== Data to examine ==
######

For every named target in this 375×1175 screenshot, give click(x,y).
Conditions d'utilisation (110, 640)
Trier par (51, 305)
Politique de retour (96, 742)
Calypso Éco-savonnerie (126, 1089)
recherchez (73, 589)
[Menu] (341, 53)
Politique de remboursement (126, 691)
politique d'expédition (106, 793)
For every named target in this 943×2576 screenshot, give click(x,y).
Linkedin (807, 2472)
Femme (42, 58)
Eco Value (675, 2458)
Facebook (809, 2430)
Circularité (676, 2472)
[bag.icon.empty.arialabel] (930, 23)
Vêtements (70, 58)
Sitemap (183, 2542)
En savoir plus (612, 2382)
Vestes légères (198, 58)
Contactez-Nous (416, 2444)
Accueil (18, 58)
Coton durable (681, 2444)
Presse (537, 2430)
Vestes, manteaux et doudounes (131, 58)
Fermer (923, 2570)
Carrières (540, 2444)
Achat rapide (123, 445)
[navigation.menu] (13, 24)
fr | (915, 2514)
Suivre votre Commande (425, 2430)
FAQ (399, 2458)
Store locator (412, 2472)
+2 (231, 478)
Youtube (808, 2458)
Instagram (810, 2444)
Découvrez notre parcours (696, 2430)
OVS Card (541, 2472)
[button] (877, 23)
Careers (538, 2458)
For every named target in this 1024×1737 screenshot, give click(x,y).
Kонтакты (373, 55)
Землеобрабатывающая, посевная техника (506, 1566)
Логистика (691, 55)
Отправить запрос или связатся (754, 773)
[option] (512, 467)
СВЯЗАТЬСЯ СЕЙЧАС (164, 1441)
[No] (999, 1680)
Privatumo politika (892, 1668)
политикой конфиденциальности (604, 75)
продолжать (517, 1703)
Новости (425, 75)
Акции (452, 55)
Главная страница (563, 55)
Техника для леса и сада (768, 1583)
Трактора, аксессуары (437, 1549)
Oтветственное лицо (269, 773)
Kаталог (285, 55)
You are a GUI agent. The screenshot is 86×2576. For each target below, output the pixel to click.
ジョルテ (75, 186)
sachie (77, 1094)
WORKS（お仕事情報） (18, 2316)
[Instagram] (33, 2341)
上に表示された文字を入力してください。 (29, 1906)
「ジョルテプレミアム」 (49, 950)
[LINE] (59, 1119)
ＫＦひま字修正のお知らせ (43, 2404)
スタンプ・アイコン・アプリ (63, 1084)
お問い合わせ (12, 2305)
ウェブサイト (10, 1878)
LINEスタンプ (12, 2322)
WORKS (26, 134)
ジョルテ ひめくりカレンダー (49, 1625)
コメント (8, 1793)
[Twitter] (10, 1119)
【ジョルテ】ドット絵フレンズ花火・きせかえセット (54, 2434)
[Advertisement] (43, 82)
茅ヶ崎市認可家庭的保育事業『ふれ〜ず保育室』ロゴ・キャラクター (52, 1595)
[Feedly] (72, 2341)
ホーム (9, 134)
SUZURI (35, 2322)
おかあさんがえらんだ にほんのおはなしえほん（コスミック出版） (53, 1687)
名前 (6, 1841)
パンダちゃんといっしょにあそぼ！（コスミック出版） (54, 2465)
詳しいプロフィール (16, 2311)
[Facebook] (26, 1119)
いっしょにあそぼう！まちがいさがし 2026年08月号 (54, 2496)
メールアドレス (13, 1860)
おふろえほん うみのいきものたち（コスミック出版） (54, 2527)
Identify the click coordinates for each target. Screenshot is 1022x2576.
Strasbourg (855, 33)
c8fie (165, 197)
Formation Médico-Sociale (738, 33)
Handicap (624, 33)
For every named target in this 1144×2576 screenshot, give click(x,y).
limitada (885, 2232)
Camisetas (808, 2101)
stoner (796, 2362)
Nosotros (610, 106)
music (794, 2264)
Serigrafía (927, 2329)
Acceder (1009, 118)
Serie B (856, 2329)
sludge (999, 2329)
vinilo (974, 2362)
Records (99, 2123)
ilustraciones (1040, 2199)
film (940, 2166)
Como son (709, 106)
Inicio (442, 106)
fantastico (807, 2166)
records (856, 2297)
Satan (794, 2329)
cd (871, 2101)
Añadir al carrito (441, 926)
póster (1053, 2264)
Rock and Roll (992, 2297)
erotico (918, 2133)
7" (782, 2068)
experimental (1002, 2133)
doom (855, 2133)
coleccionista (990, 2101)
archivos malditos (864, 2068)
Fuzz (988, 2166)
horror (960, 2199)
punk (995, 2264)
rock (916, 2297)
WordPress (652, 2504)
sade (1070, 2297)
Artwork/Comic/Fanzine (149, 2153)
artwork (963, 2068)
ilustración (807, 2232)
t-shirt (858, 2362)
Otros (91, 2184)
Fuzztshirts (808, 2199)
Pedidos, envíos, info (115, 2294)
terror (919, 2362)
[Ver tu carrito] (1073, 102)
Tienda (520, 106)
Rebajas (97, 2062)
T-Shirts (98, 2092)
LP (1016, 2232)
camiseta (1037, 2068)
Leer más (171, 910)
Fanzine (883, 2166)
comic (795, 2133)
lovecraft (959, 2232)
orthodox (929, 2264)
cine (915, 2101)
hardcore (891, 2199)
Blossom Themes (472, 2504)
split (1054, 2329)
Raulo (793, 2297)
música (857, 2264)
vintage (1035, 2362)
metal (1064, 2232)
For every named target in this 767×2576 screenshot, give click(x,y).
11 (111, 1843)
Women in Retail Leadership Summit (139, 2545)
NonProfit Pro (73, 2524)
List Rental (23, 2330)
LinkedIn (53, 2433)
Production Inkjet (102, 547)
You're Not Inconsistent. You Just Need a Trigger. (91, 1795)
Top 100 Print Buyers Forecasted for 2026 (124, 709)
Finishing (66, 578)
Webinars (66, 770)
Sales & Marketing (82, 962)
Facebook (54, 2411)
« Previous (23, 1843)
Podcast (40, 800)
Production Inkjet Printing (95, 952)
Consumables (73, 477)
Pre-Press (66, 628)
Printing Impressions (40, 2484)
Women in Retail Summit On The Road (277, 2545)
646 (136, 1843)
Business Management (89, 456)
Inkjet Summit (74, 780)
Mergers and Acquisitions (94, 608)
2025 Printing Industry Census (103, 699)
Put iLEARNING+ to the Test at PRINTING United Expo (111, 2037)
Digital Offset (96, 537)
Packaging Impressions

######

== Exercise brief ==
Take the records above and write each one out again exactly.

== Result of the task ==
For every named target in this 375×1175 screenshot, give click(x,y).
Conditions d'utilisation (110, 640)
Trier par (51, 305)
Politique de retour (96, 742)
Calypso Éco-savonnerie (126, 1089)
recherchez (73, 589)
[Menu] (341, 53)
Politique de remboursement (126, 691)
politique d'expédition (106, 793)
For every named target in this 943×2576 screenshot, give click(x,y).
Linkedin (807, 2472)
Femme (42, 58)
Eco Value (675, 2458)
Facebook (809, 2430)
Circularité (676, 2472)
[bag.icon.empty.arialabel] (930, 23)
Vêtements (70, 58)
Sitemap (183, 2542)
En savoir plus (612, 2382)
Vestes légères (198, 58)
Contactez-Nous (416, 2444)
Accueil (18, 58)
Coton durable (681, 2444)
Presse (537, 2430)
Vestes, manteaux et doudounes (131, 58)
Fermer (923, 2570)
Carrières (540, 2444)
Achat rapide (123, 445)
[navigation.menu] (13, 24)
fr | (915, 2514)
Suivre votre Commande (425, 2430)
FAQ (399, 2458)
Store locator (412, 2472)
+2 (231, 478)
Youtube (808, 2458)
Instagram (810, 2444)
Découvrez notre parcours (696, 2430)
OVS Card (541, 2472)
[button] (877, 23)
Careers (538, 2458)
For every named target in this 1024×1737 screenshot, give click(x,y).
Kонтакты (373, 55)
Землеобрабатывающая, посевная техника (506, 1566)
Логистика (691, 55)
Отправить запрос или связатся (754, 773)
[option] (512, 467)
СВЯЗАТЬСЯ СЕЙЧАС (164, 1441)
[No] (999, 1680)
Privatumo politika (892, 1668)
политикой конфиденциальности (604, 75)
продолжать (517, 1703)
Новости (425, 75)
Акции (452, 55)
Главная страница (563, 55)
Техника для леса и сада (768, 1583)
Трактора, аксессуары (437, 1549)
Oтветственное лицо (269, 773)
Kаталог (285, 55)
You are a GUI agent. The screenshot is 86×2576. For each target below, output the pixel to click.
ジョルテ (75, 186)
sachie (77, 1094)
WORKS（お仕事情報） (18, 2316)
[Instagram] (33, 2341)
上に表示された文字を入力してください。 (29, 1906)
「ジョルテプレミアム」 (49, 950)
[LINE] (59, 1119)
ＫＦひま字修正のお知らせ (43, 2404)
スタンプ・アイコン・アプリ (63, 1084)
お問い合わせ (12, 2305)
ウェブサイト (10, 1878)
LINEスタンプ (12, 2322)
WORKS (26, 134)
ジョルテ ひめくりカレンダー (49, 1625)
コメント (8, 1793)
[Twitter] (10, 1119)
【ジョルテ】ドット絵フレンズ花火・きせかえセット (54, 2434)
[Advertisement] (43, 82)
茅ヶ崎市認可家庭的保育事業『ふれ〜ず保育室』ロゴ・キャラクター (52, 1595)
[Feedly] (72, 2341)
ホーム (9, 134)
SUZURI (35, 2322)
おかあさんがえらんだ にほんのおはなしえほん（コスミック出版） (53, 1687)
名前 (6, 1841)
パンダちゃんといっしょにあそぼ！（コスミック出版） (54, 2465)
詳しいプロフィール (16, 2311)
[Facebook] (26, 1119)
いっしょにあそぼう！まちがいさがし 2026年08月号 (54, 2496)
メールアドレス (13, 1860)
おふろえほん うみのいきものたち（コスミック出版） (54, 2527)
Identify the click coordinates for each target. Screenshot is 1022x2576.
Strasbourg (855, 33)
c8fie (165, 197)
Formation Médico-Sociale (738, 33)
Handicap (624, 33)
For every named target in this 1144×2576 screenshot, give click(x,y).
limitada (885, 2232)
Camisetas (808, 2101)
stoner (796, 2362)
Nosotros (610, 106)
music (794, 2264)
Serigrafía (927, 2329)
Acceder (1009, 118)
Serie B (856, 2329)
sludge (999, 2329)
vinilo (974, 2362)
Records (99, 2123)
ilustraciones (1040, 2199)
film (940, 2166)
Como son (709, 106)
Inicio (442, 106)
fantastico (807, 2166)
records (856, 2297)
Satan (794, 2329)
cd (871, 2101)
Añadir al carrito (441, 926)
póster (1053, 2264)
Rock and Roll (992, 2297)
erotico (918, 2133)
7" (782, 2068)
experimental (1002, 2133)
doom (855, 2133)
coleccionista (990, 2101)
archivos malditos (864, 2068)
Fuzz (988, 2166)
horror (960, 2199)
punk (995, 2264)
rock (916, 2297)
WordPress (652, 2504)
sade (1070, 2297)
Artwork/Comic/Fanzine (149, 2153)
artwork (963, 2068)
ilustración (807, 2232)
t-shirt (858, 2362)
Otros (91, 2184)
Fuzztshirts (808, 2199)
Pedidos, envíos, info (115, 2294)
terror (919, 2362)
[Ver tu carrito] (1073, 102)
Tienda (520, 106)
Rebajas (97, 2062)
T-Shirts (98, 2092)
LP (1016, 2232)
camiseta (1037, 2068)
Leer más (171, 910)
Fanzine (883, 2166)
comic (795, 2133)
lovecraft (959, 2232)
orthodox (929, 2264)
cine (915, 2101)
hardcore (891, 2199)
Blossom Themes (472, 2504)
split (1054, 2329)
Raulo (793, 2297)
música (857, 2264)
vintage (1035, 2362)
metal (1064, 2232)
For every named target in this 767×2576 screenshot, give click(x,y).
11 (111, 1843)
Women in Retail Leadership Summit (139, 2545)
NonProfit Pro (73, 2524)
List Rental (23, 2330)
LinkedIn (53, 2433)
Production Inkjet (102, 547)
You're Not Inconsistent. You Just Need a Trigger. (91, 1795)
Top 100 Print Buyers Forecasted for 2026 (124, 709)
Finishing (66, 578)
Webinars (66, 770)
Sales & Marketing (82, 962)
Facebook (54, 2411)
« Previous (23, 1843)
Podcast (40, 800)
Production Inkjet Printing (95, 952)
Consumables (73, 477)
Pre-Press (66, 628)
Printing Impressions (40, 2484)
Women in Retail Summit On The Road (277, 2545)
646 (136, 1843)
Business Management (89, 456)
Inkjet Summit (74, 780)
Mergers and Acquisitions (94, 608)
2025 Printing Industry Census (103, 699)
Put iLEARNING+ to the Test at PRINTING United Expo (111, 2037)
Digital Offset (96, 537)
Packaging Impressions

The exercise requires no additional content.